+++ Records provided

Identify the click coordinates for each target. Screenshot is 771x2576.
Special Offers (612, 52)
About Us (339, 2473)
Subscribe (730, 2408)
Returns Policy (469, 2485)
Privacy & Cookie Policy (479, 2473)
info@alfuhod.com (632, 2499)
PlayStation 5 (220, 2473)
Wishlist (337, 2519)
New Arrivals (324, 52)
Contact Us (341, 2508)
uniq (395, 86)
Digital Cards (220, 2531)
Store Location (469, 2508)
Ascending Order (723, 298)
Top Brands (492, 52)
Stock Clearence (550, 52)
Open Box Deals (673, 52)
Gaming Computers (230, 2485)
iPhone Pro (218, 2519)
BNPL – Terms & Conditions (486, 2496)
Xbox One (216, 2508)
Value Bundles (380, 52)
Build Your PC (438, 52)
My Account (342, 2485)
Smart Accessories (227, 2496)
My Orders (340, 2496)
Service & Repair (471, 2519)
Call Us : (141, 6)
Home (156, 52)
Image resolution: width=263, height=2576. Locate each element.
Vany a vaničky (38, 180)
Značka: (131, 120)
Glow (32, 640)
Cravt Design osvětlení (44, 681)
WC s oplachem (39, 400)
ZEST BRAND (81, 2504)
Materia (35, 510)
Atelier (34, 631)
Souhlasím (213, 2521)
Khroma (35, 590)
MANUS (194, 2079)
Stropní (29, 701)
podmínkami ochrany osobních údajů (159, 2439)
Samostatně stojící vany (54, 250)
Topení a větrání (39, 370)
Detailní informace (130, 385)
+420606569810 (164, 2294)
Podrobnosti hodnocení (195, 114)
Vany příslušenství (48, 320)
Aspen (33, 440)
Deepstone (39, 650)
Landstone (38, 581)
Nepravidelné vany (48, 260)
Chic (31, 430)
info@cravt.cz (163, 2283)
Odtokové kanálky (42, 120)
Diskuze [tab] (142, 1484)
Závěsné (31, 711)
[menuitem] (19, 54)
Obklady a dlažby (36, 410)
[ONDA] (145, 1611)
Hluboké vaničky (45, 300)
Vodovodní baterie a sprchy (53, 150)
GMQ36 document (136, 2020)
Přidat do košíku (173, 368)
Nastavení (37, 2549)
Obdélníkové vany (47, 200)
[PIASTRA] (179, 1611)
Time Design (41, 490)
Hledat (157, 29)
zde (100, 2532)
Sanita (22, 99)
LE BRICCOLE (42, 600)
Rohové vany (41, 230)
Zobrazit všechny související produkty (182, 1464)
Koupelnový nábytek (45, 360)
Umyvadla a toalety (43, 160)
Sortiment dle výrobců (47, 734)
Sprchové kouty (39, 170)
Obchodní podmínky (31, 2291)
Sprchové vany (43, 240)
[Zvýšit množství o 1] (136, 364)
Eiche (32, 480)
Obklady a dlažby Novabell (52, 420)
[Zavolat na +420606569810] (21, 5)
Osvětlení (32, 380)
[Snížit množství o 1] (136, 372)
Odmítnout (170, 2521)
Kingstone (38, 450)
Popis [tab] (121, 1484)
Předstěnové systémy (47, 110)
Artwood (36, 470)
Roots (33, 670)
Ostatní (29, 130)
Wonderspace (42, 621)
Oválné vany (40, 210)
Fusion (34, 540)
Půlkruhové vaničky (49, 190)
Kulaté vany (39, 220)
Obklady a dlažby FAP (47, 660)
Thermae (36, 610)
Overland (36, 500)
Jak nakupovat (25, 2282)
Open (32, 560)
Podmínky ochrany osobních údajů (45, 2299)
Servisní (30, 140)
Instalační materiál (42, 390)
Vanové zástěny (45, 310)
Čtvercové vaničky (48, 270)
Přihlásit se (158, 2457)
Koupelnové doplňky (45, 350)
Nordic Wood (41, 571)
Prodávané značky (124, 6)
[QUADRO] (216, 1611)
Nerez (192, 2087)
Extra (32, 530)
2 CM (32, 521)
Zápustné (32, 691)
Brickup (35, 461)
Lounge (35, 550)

++++++

(Problem to solve):
What do the lines above say from the one containing "Obklady a dlažby FAP (47, 660)" down to the one containing "2 CM (32, 521)"? Return them exactly, both end lines included, and only them.

(Written answer):
Obklady a dlažby FAP (47, 660)
Thermae (36, 610)
Overland (36, 500)
Jak nakupovat (25, 2282)
Open (32, 560)
Podmínky ochrany osobních údajů (45, 2299)
Servisní (30, 140)
Instalační materiál (42, 390)
Vanové zástěny (45, 310)
Čtvercové vaničky (48, 270)
Přihlásit se (158, 2457)
Koupelnové doplňky (45, 350)
Nordic Wood (41, 571)
Prodávané značky (124, 6)
[QUADRO] (216, 1611)
Nerez (192, 2087)
Extra (32, 530)
2 CM (32, 521)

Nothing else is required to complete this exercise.